Einige dieser Befugnisse sind mittlerweile überholt, bleiben aber in Kraft. Der 10. Verfassungszusatz schränkt die Befugnisse des Kongresses ein, indem er festlegt, dass nicht der Bundesregierung übertragene Befugnisse den Einzelstaaten oder dem Volk obliegen. Außerdem verbietet die Verfassung ausdrücklich bestimmte Maßnahmen des Kongresses. Es ist ihm nicht erlaubt:
- die Habeas-Korpus-Akte aufzuheben – die Anforderung, dass eine eines Verbrechens beschuldigte Person vor ihrer Inhaftierung einem Richter oder einem Gericht vorgeführt werden muss – es sei denn, dies ist aufgrund eines Aufstandes oder einer Invasion erforderlich; - Gesetze zu erlassen, durch die Personen für Verbrechen oder rechtswidrige Handlungen ohne Gerichtsverfahren verurteilt werden; - Gesetze zu erlassen, durch die eine bestimmte Tat rückwirkend zum Verbrechen erklärt wird; - direkte Steuern von den Bürgern zu erheben, außer auf Basis einer bereits erfolgten Volkszählung; - Ausfuhren aus einem Einzelstaat zu besteuern; - den Hafen eines Bundesstaats oder die ihn anlaufenden Schiffe in Bezug auf Handel oder Besteuerung zu bevorzugen; - Adelstitel zu verleihen.
ÄMTER DES KONGRESSES
Die Verfassung sieht den Vizepräsidenten als Präsidenten des Senats vor. Der Vizepräsident hat kein Stimmrecht, außer bei einem Patt. Der Senat wählt einen Präsidenten pro tempore, der ihm in Abwesenheit des Vizepräsidenten vorsitzt. Das Repräsentantenhaus wählt seinen eigenen Vorsitzenden – den Speaker. Der Speaker und der Präsident pro tempore sind immer Mitglieder der politischen Partei mit der Mehrheit in der jeweiligen Kammer.

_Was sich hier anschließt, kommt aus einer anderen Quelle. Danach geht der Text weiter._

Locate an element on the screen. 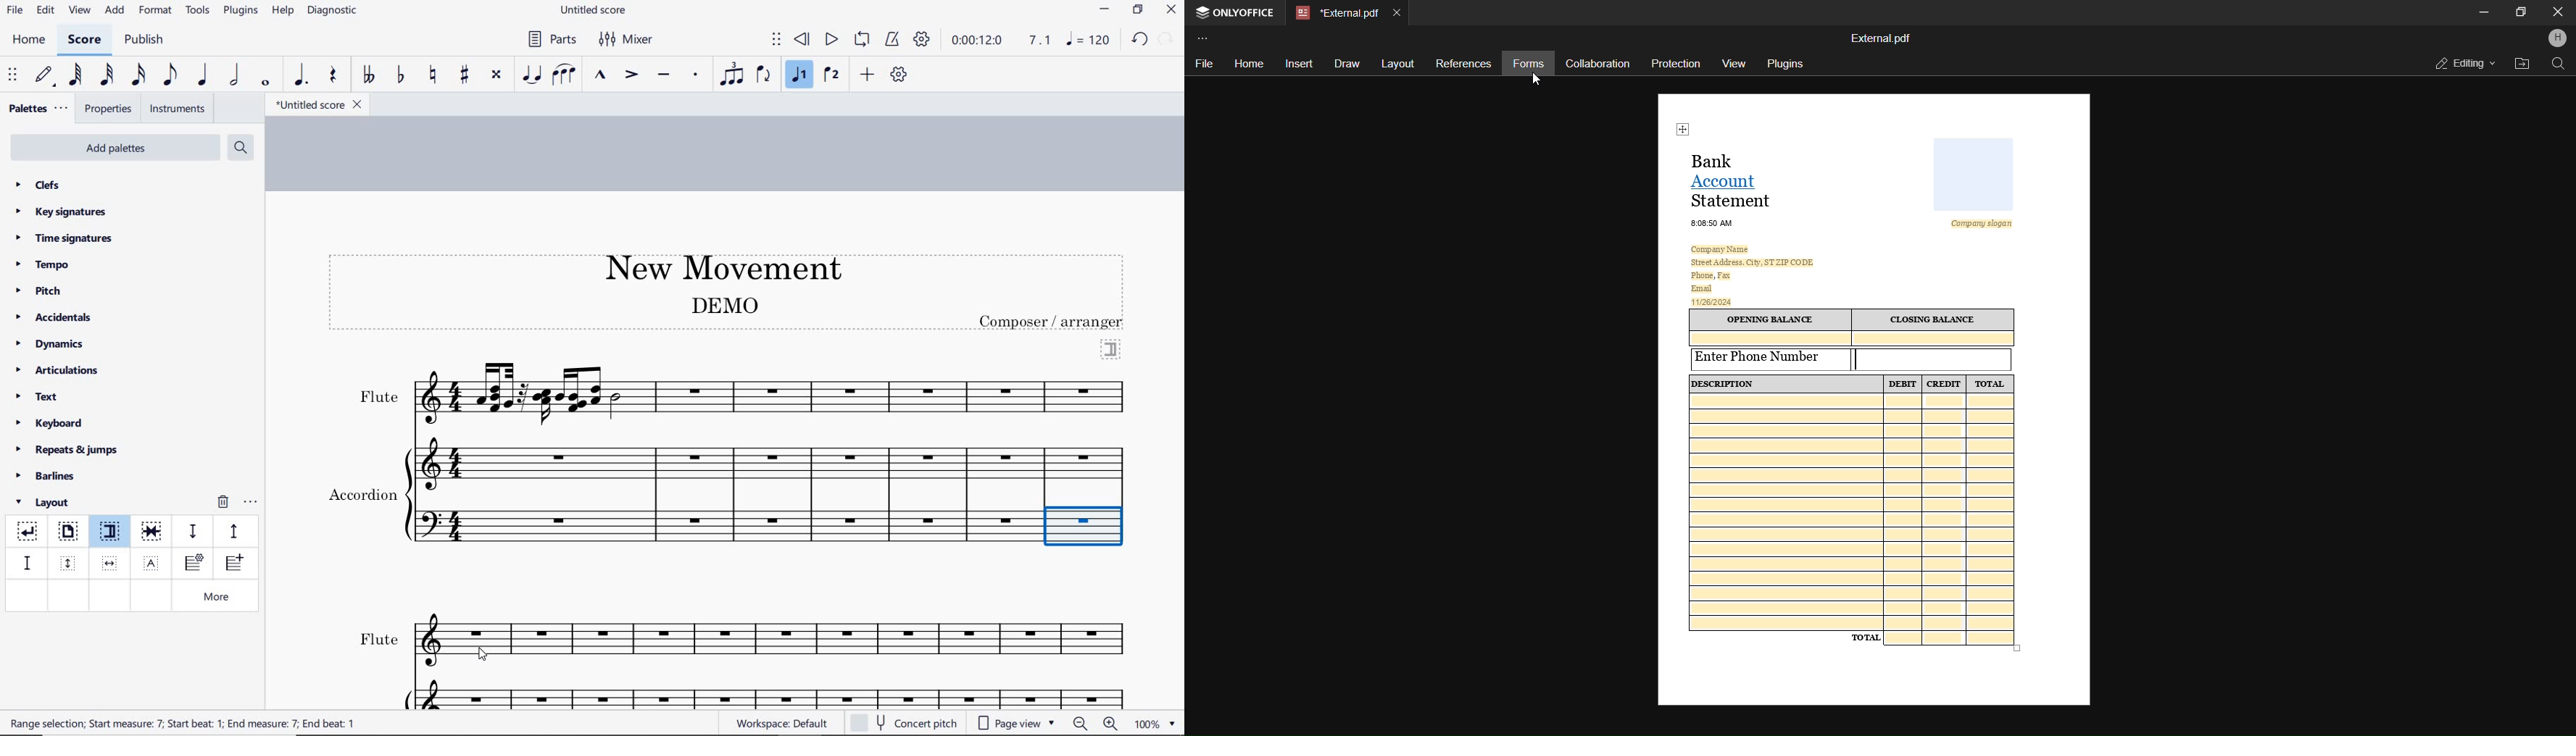  text is located at coordinates (1053, 321).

Zu Beginn jedes neuen Kongresses wählen die Mitglieder der politischen Parteien Fraktionsvorsitzende und andere Vertreter für die organisatorische Handhabung der eingebrachten Gesetze. Diese Vertreter üben gemeinsam mit den Vorsitzenden und Ausschussvorsitzenden einen starken Einfluss auf die Entstehung von Gesetzen aus.
DAS AUSSCHUSSVERFAHREN
Eines der Hauptmerkmale des Kongresses ist die vorherrschende Rolle der Ausschüsse bei seinen Verfahren. Die heutige Bedeutung der Ausschüsse entwickelte sich im Laufe der Zeit, sie war nicht verfassungsrechtlich beabsichtigt, da Ausschüsse in der Verfassung keine Erwähnung finden.

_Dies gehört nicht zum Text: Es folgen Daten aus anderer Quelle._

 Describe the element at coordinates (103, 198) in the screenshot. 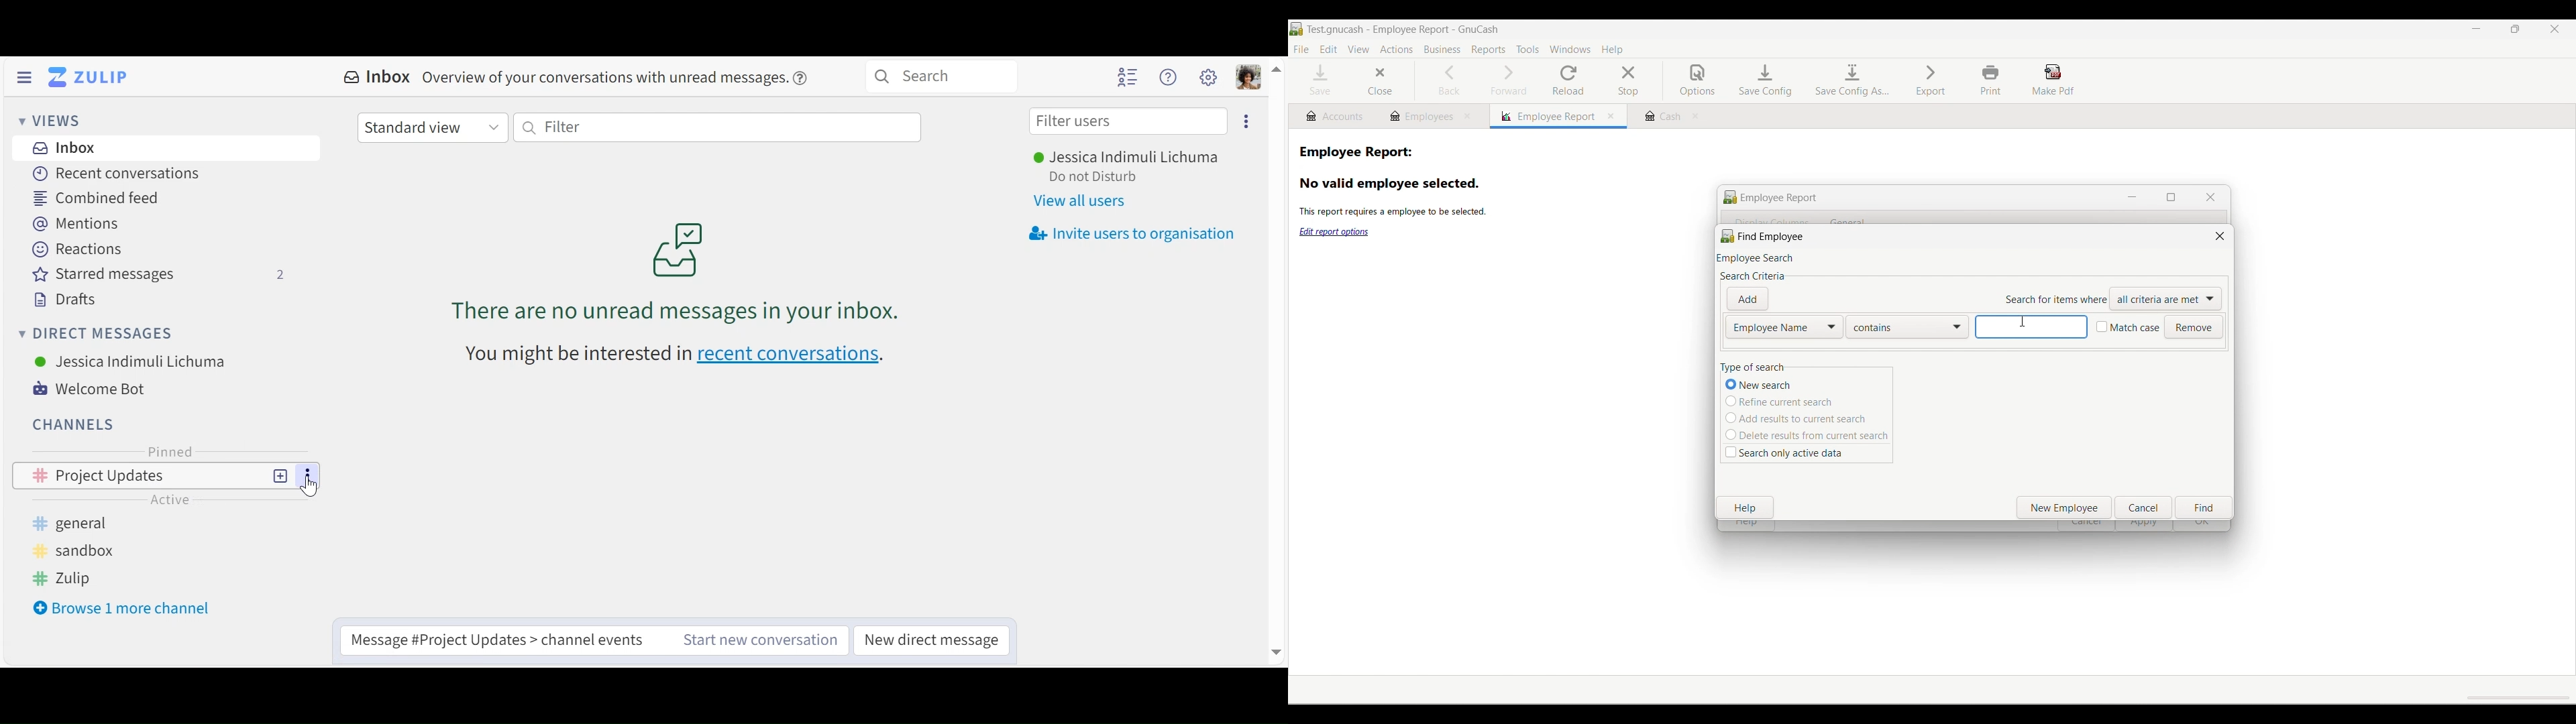

I see `Combined feed` at that location.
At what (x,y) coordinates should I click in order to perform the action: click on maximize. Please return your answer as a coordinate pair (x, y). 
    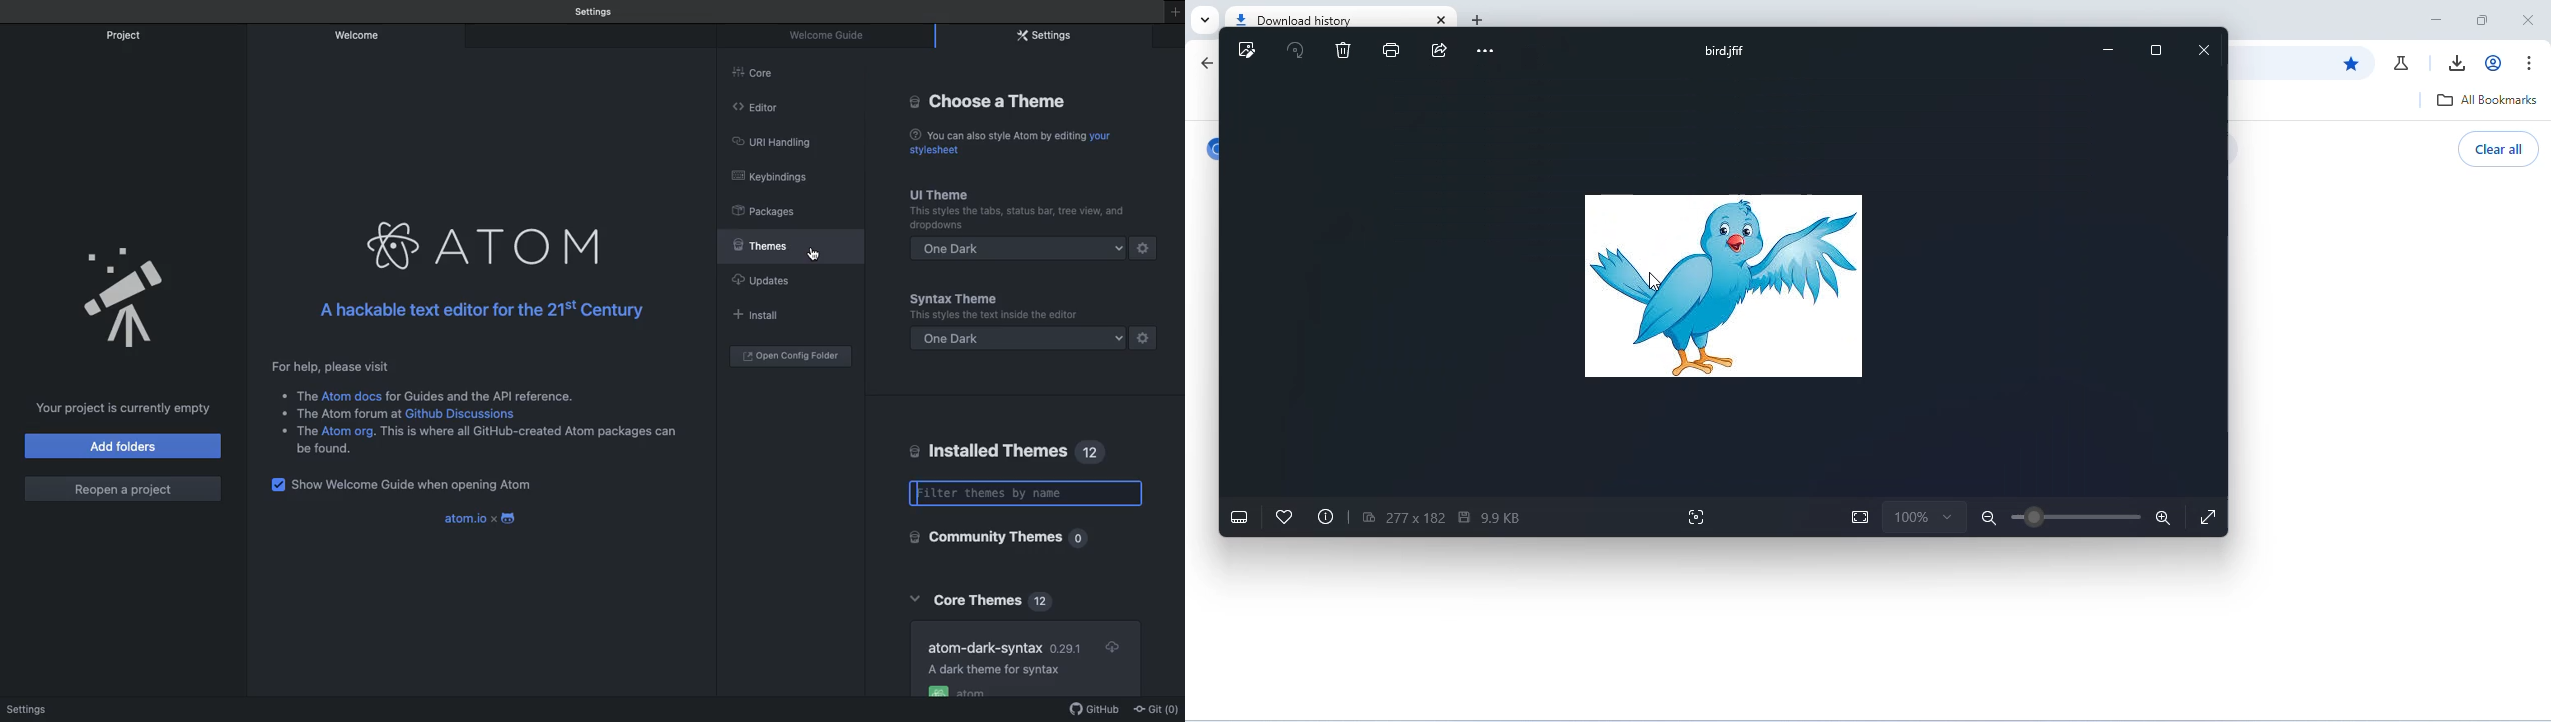
    Looking at the image, I should click on (2158, 51).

Zurzeit zählt der Senat 17 ständige Ausschüsse, das Repräsentantenhaus 19. Jeder Ausschuss ist auf einen konkreten gesetzgeberischen Bereich spezialisiert: auswärtige Angelegenheiten, Verteidigung, Bankwesen, Landwirtschaft, Handel, Bewilligung, um nur einige zu nenen. Fast jeder in einer Kammer eingebrachte Gesetzentwurf wird zur Untersuchung und Empfehlung an einen Ausschuss weitergeleitet. Der Ausschuss kann jede an ihn weitergeleitete Angelegenheit billigen, überarbeiten, zurückweisen oder ignorieren. Es ist fast unmöglich, dass ein Gesetzentwurf im Repräsentantenhaus oder im Senat ohne die Billigung eines Ausschusses vorgetragen wird. Im Repräsentantenhaus muss eine Petition zur Entlassung eines Gesetzentwurfs aus dem Ausschuss in den Sitzungssaal von 218 Abgeordneten unterzeichnet werden; im Senat ist die Mehrheit der Mitglieder erforderlich. In der Praxis erhalten derartige Entlassungsanträge selten die erforderliche Unterstützung.
Die Mehrheitspartei in jeder Kammer kontrolliert das Ausschussverfahren. Ausschussvorsitzende werden von der Fraktion oder einer hierfür designierten Gruppe von Parteimitgliedern gewählt. Minderheitenparteien sind in den Ausschüssen proportional zu ihrer Stärke in jeder Kammer vertreten.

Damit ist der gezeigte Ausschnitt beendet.